The setup is pretty simple. It contains reminders of the intent behind this phase of the process, a link to the next step of processing my “Next Actions”, then a list of my goals grouped by domain.

Having my goals always visible help me triage my inbox items with a more critical eye. If a task doesn’t fit into those goals, do I really need to do it? Unfortunately, most times they do still need to be done, but it’s always nice to call the things you’re doing into question. Why waste time on unimportant things if you don’t have to?

Processing an inbox item typically goes as follows:

  1. Open the page and rename the title to something more “actionable”
  2. Set the progress to “Next Action”
  3. Change “Review State” to “Action”
  4. Attach a goal (if applicable) and set the “Domain” if no goal is selected
  5. Add any extra context to the body of the page that the action might require

Like in the GTD method, something I do my best to hold to is, if the item can be done in ~2 minutes, then do it immediately. I often have tasks to contact someone about the status of something, or reach out to a friend I haven’t spoken to in a while. Those types of tasks typically get knocked out during processing. In which case, I immediately set them to “Done” and set the “Marked Done” date to today.

Once my inbox is empty, I move on to the “Next Actions” list.

Next Actions


The setup is almost identical, except that I’m now looking at things in a card view split by domain. This gives me a glance at what my backlog is like for tasks. This is where priority & time start to play a part in my planning for the week.

I tend to ping-pong between this page and the “Today at a Glance” page to make sure I’m not over-committing what I can do in the day.

I’ve internalized the Eisenhower Matrix when it comes to organizing my tasks. I’ll typically asses a task based on how long ago it was added, and if it’s been over 2 days that I haven’t touched it, I’ll strongly re-consider its value. Those tasks might fall into the “Don’t Do” bucket of the matrix. If it’s a task I’ve been dragging my feet on but is still important—this mostly happens with personal home tasks—I’ll do my best to kick my ass into gear and get it done today. After using time, I’ll asses the goal the task is attached to. Is it a goal with a deadline coming up? I’ll try to complete items that fit that criteria first.

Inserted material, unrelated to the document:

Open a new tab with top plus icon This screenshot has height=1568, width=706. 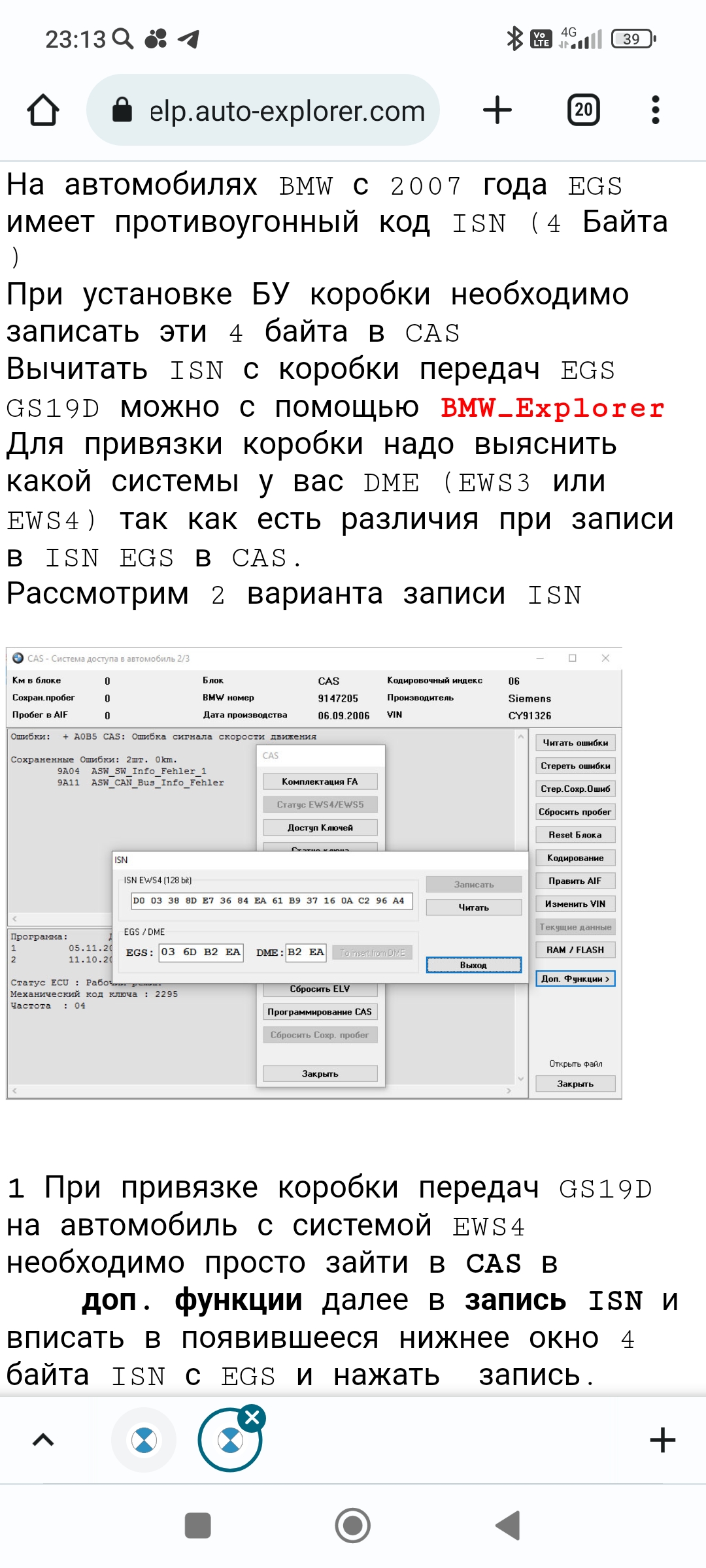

Tasks that should be done today get marked as “Doing Today” which get moved to my “Today at a Glance” board. Tasks that don’t get moved stay here so that tomorrow I can go back and look through them again to re-prioritize.

Today at a Glance


This page is where my focus lands for the rest of the day. I try to keep this open on my iPad at all times so I can quickly glance at what I should be working on right now. I haven’t been diagnosed, but I strongly suspect I have some form of attention deficit, since I can get sidetracked incredibly easily.

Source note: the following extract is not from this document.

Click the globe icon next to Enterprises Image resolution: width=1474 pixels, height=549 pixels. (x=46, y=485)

This page forces me to reassess where I’m spending my time during the day, and gently remind me that there’s a task I have “In Progress” that I should be crossing off my list.

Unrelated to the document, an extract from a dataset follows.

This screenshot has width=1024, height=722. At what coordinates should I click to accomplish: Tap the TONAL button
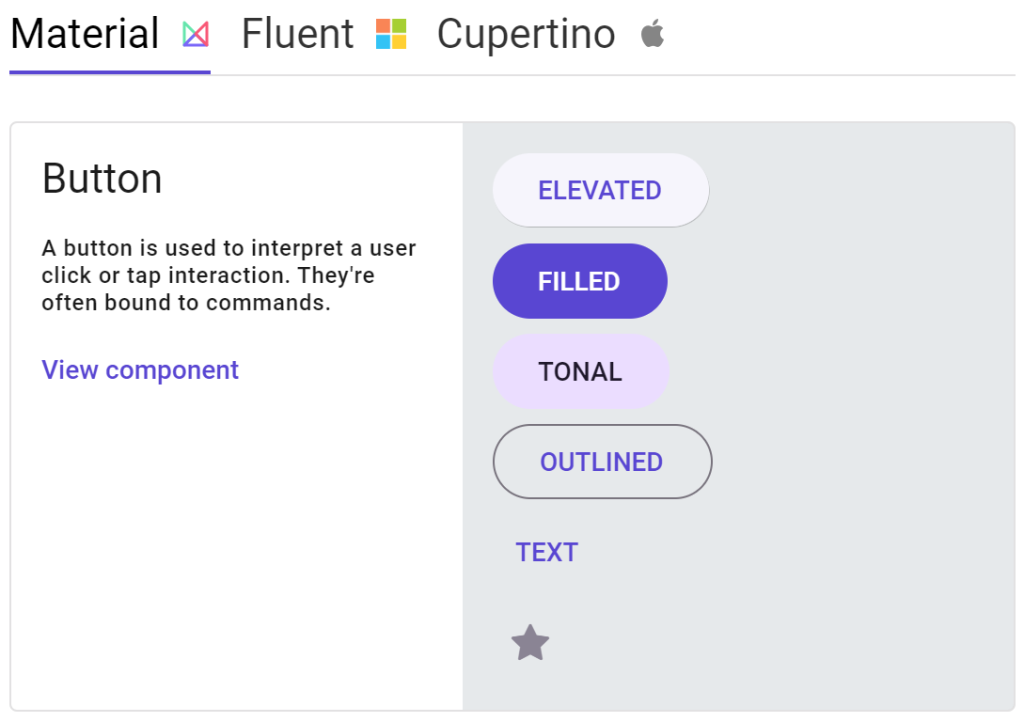point(580,372)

For the most part it works. There have been times this past week where meetings run long or I’m a little more tired/scattered, so I lose sight of this page. I haven’t yet figured out the optimal way to keep this list top-of-mind while working.

What can be improved?

I still don’t have a great review system setup. This project is ongoing, so I didn’t expect to have one until I needed one. Outside of weekly reviews, I’ve yet to hit my first month using this system, so I’m sure it’ll evolve as time goes on.

I’d love to be able to sit down and create a productivity/focus chart with the data from these databases. It’ll help me understand where my time was spent month over month, and the distribution of tasks with and without a goal. I might even be able to see how long tasks take me to complete on average, and by looking at the titles, be able to start classifying tasks by “type” of work. Do I drag on admin work? Engineering work? Product work? What seems to excite me vs drain me?

Part of what I plan on refining over the next few months is a proper retrospective for myself. I’ll be sure to write about the journey, since I think it would be fun, and meta, to reflect on a retrospective.